"""
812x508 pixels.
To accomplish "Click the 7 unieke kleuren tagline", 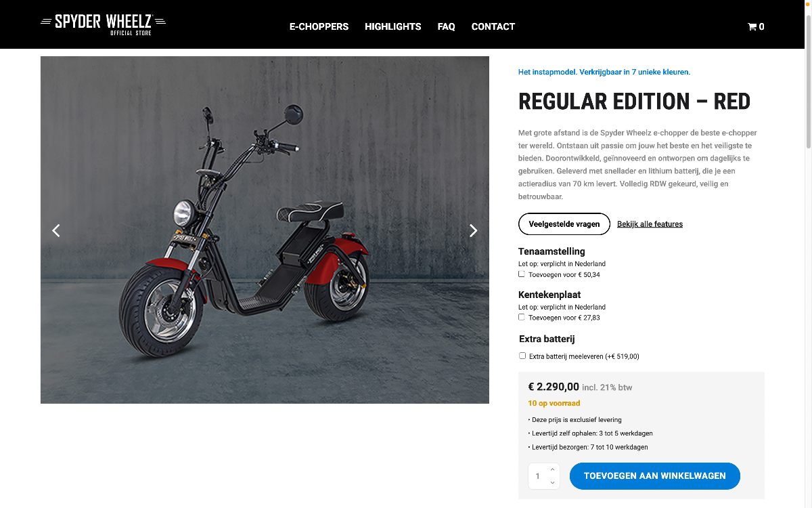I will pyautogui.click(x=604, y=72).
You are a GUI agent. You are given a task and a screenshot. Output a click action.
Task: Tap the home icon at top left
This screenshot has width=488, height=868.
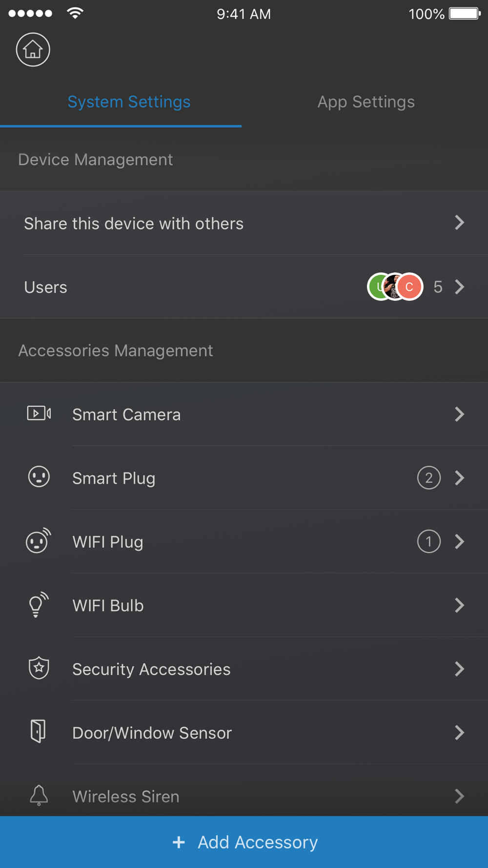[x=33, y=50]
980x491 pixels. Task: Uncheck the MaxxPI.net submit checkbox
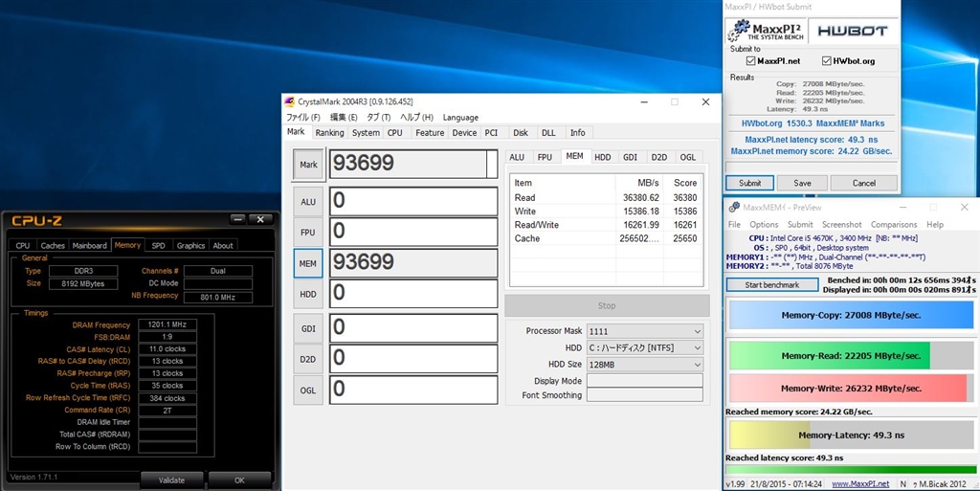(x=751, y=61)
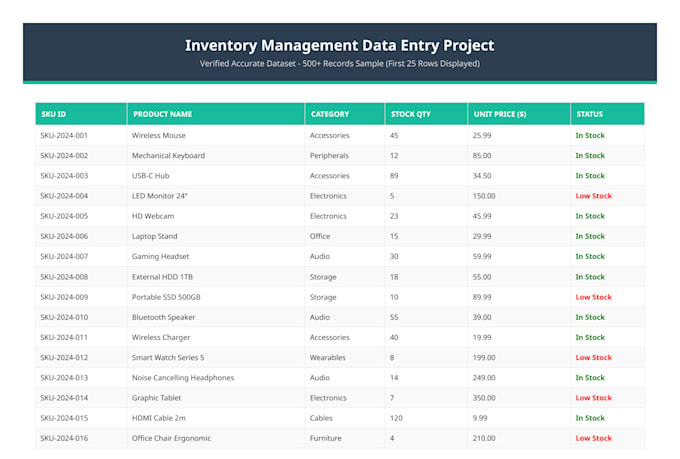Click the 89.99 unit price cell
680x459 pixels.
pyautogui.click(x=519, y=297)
"""
> [Problem requirements]:
Leave the pictures out. Extract exactly the lines running from the one with "This screenshot has width=488, height=868." through the last entry, both ends included.

> [Response box]:
This screenshot has width=488, height=868.
[x=33, y=50]
980x491 pixels. Task: Uncheck the MaxxPI.net submit checkbox
(x=751, y=61)
Click the 89.99 unit price cell
680x459 pixels.
pyautogui.click(x=519, y=297)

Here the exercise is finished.